4 dic 2006

La improbable historia de un frenazo





No podía ser. Por más que lo intentara, entre silencioso y charlatán, no encontraba la forma de no negarse a decir que no, ni sabía cómo no decirlo, así callara, así hablara, así cantara las cuarenta o las veinte, de menor valor pero que significa sumar. Delante del espejo se repetía que no podía ser, tenía que acabar, debía terminar, urgía la necesidad de evidenciar que no estaba por la labor de expresar un no rotundo. Siempre acababa por liarse y a veces afirmaba, otras negaba y otras que si no lo sé ni me importa y allá que se quedaba tan intranquilo, con el desasosiego de no saber ni qué decir.

Optaba por decir lo que fuera, siempre. En un barrio tan familiar, tan de todos nos conocemos a todos, tan de amigos cercanos que son amigos de otros lejanos, con primos en medias distancias o largas caminatas, y se vio en un problema de difícil solución, del que salió bien, pero que apenas recuerda ya.

Era un niño singular, bajito, desaliñado en el vestir y en el hablar, de compañías eventuales pero de la confianza suficiente.

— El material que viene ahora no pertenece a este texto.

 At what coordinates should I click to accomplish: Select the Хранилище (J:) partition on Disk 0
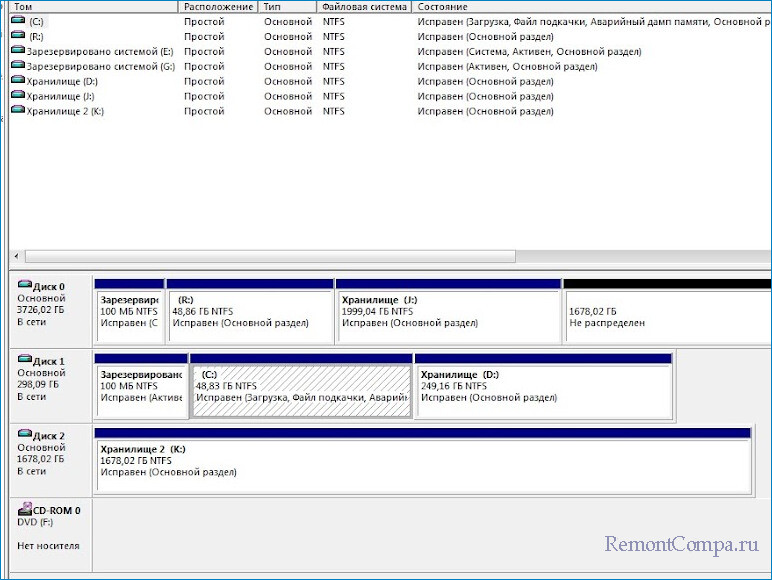(448, 311)
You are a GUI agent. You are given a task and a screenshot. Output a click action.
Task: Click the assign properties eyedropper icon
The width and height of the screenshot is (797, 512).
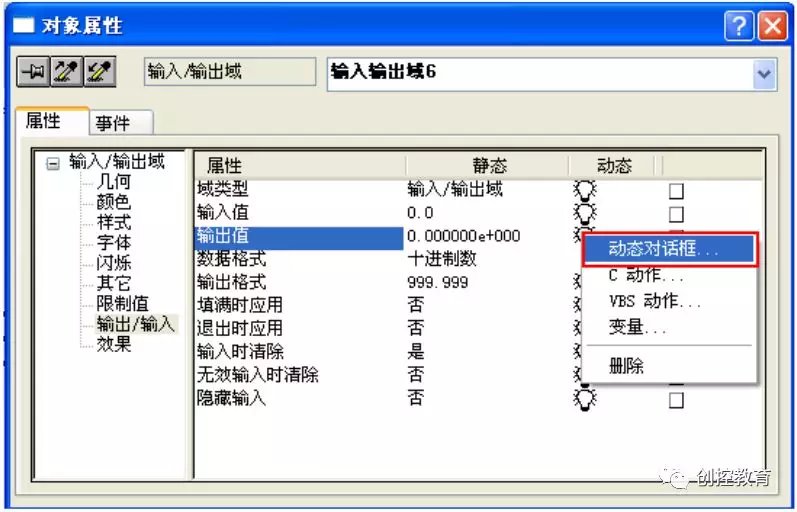point(101,73)
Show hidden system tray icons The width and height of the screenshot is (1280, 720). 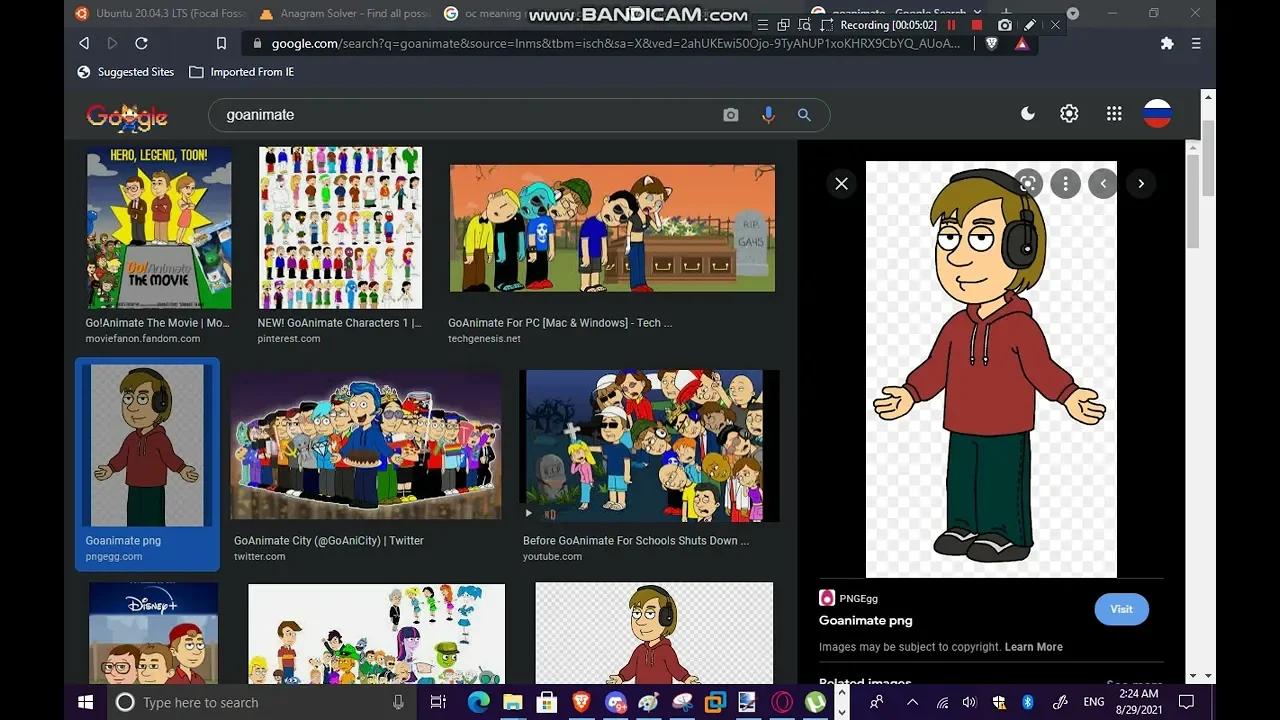click(911, 702)
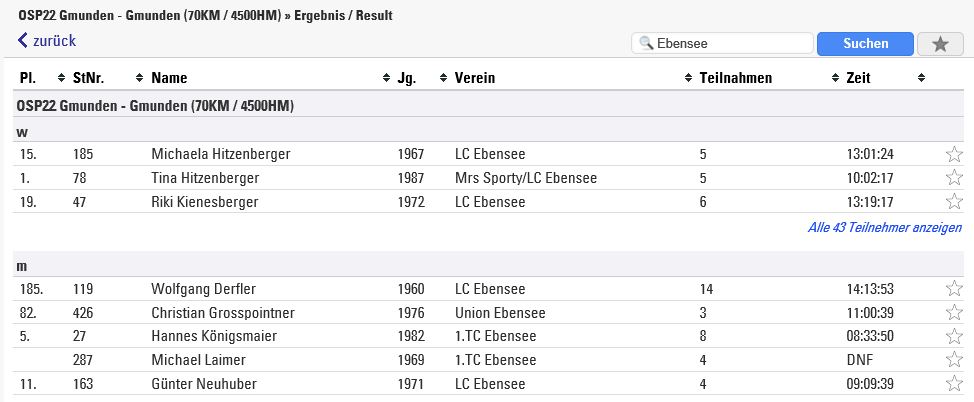Click the back chevron beside zurück
974x402 pixels.
[23, 41]
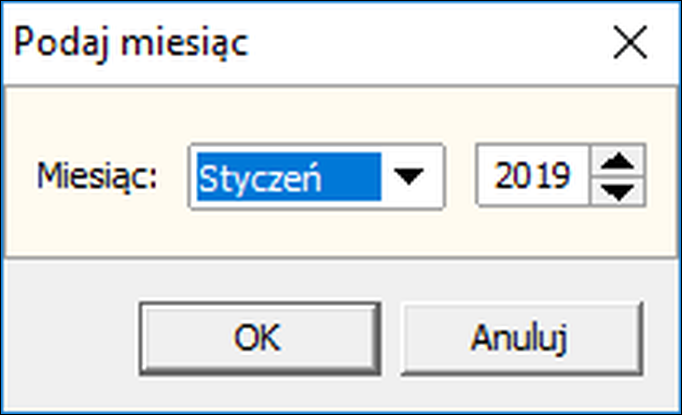Click the Podaj miesiąc title bar
Viewport: 682px width, 415px height.
pyautogui.click(x=300, y=44)
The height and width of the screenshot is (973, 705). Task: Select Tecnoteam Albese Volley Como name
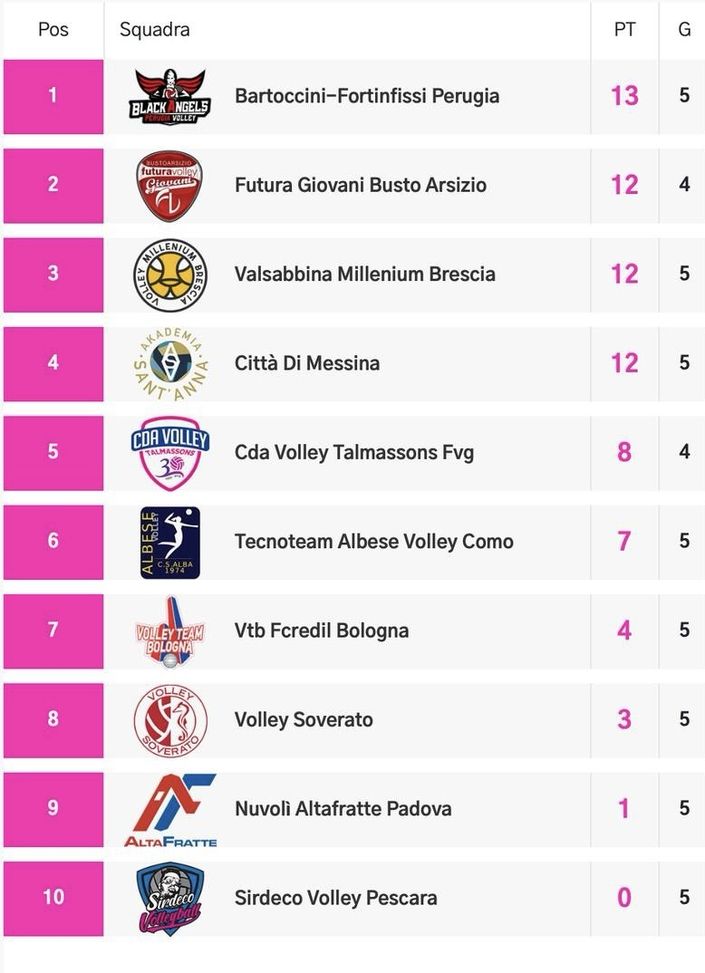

Fuera de su entorno, en un barrio tan cercano como lejano, esperaba junto a su madre al gran caballo de hierro sioux, que pasaba cada cierto tiempo por las entrañas abiertas de su pueblo. Un amigo le dijo que no era capaz. Otro le espetaba que fuera capaz. Y fue capaz. Asomaba el tren por debajo del puente, saliendo de la curva cuando el niño se bajó del andén y pisó las vías. Se acercaba la terrible locomotora, todos gritando como loco, entre alaridos y celebraciones, más cerca, y seguía el niño bailando la danza de los malditos en la vía, cada vez más cerca, una bocina, fortísima, que anunciaba la inminente parada, la imposible parada de la máquina más acá del límite de donde el niño se encontraba, demasiado cerca ya y un pie atrancado entre una piedra, a menos de 5 metros y las caras de pánico, de horror, del niño, de la madre, de los amigos, del maquinista en su primer día, del sol brillando a lo lejos, de las nubes y a 2 metros que chirrían cada vez con más fuerza las ruedas y el niño que ve una luz y se lanza hacia ella.

Subió tranquilamente al andén escuchando los gritos de pánico de su madre, observando un corro de gente que se apresuraba a no se sabe qué, con el susto en el cuerpo. Subió la camilla a la ambulancia y lo último que recordaba era que no dijo que no. Expiró cuando ya se cerraban las puertas de la ambulancia.

No. No era yo ese niño. Habría sido una buena historia del barrio si alguna vez hubiera sucedido de ese modo. Una historia algo trágica, de las que no se olvidan, pero nada. Literatura barata y mala simplemente. Lo único de verdad en este relato, si puede llamarse así, es que los niños de La Pendola jugábamos, en cuanto veíamos venir el tren, a subir y bajar un par de veces desde el andén hasta la vía en la Estación, con gran cabreo de nuestras madres, obviamente. Así éramos, muchas veces, los niños de mi barrio, de La Pendola.